# Directions for this task
Extract every line of the data below word for word, leaving the pictures out of your answer.

(Data for locating words and elements)

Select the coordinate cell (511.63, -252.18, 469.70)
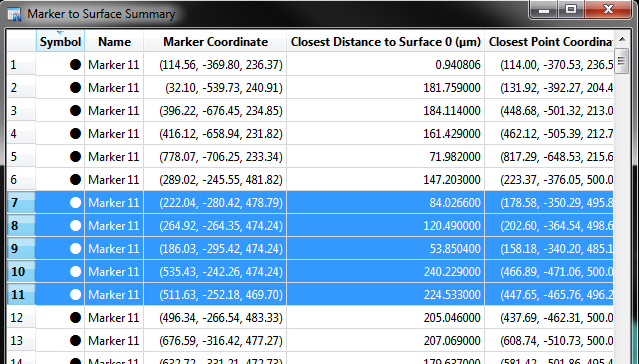This screenshot has width=639, height=364. tap(215, 294)
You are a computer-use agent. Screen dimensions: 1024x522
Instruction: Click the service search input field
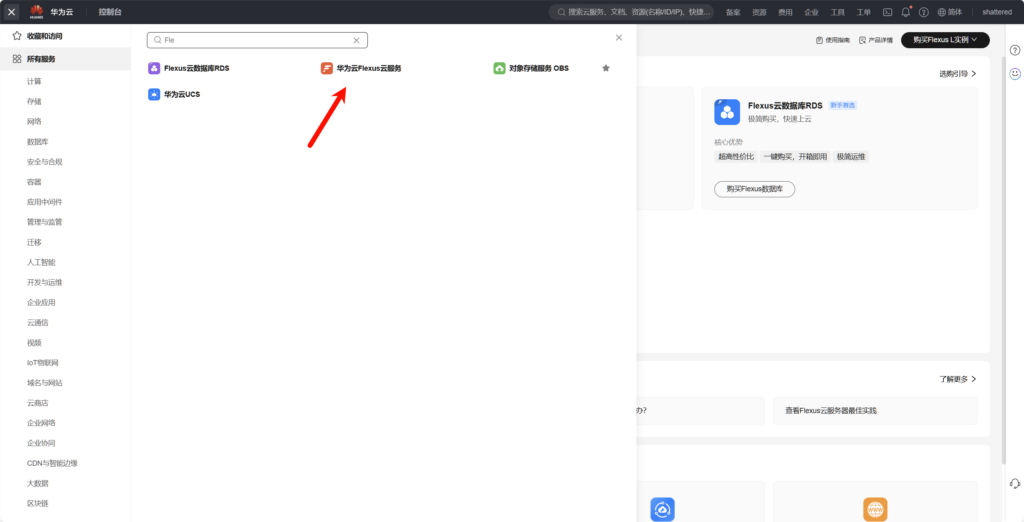pyautogui.click(x=255, y=40)
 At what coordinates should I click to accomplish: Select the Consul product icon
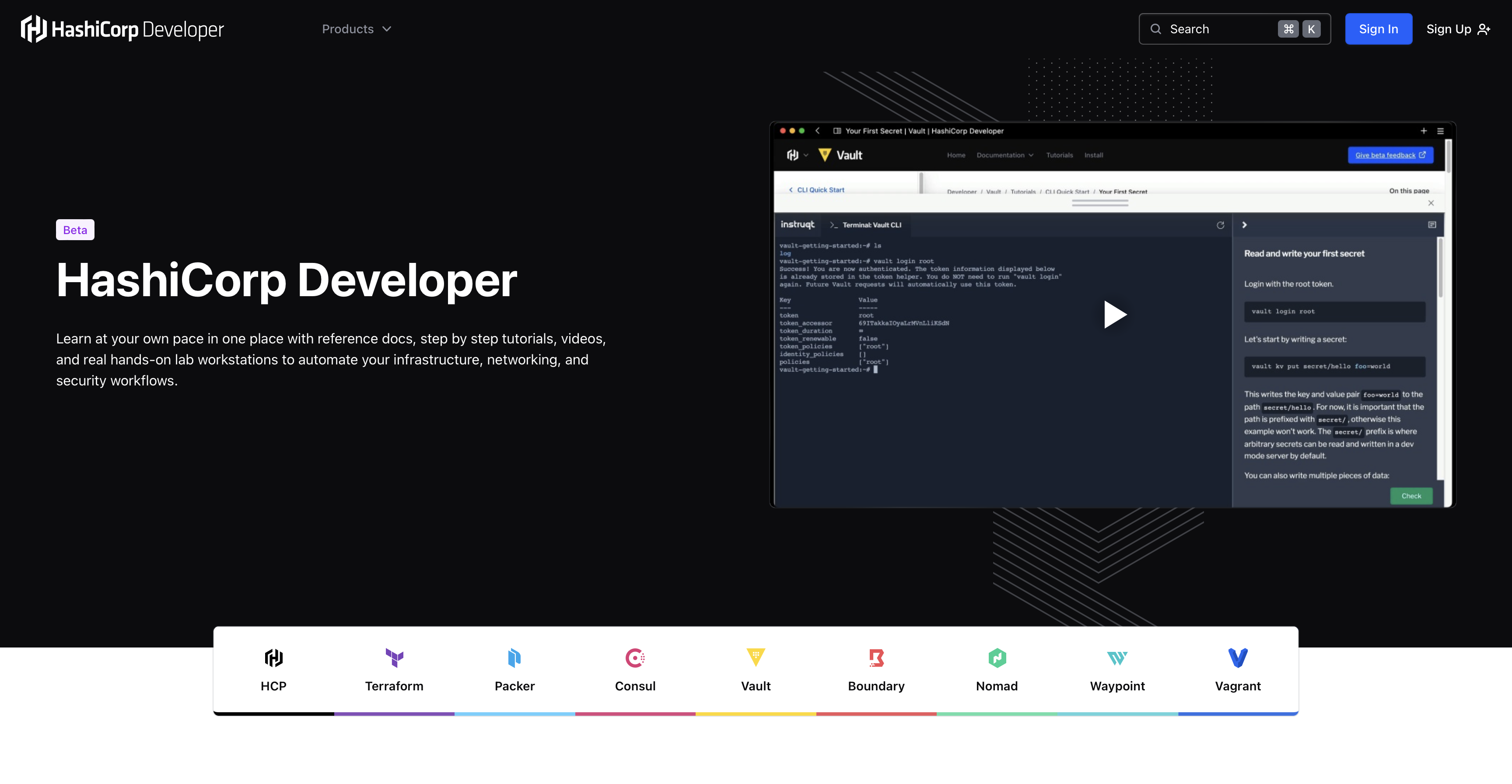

# Full answer
Select the coordinate cell (511.63, -252.18, 469.70)
This screenshot has width=639, height=364. tap(215, 294)
You are a computer-use agent. Screen dimensions: 1024x522
Instruction: Click the service search input field
pyautogui.click(x=255, y=40)
 At what coordinates should I click to accomplish: Select the Consul product icon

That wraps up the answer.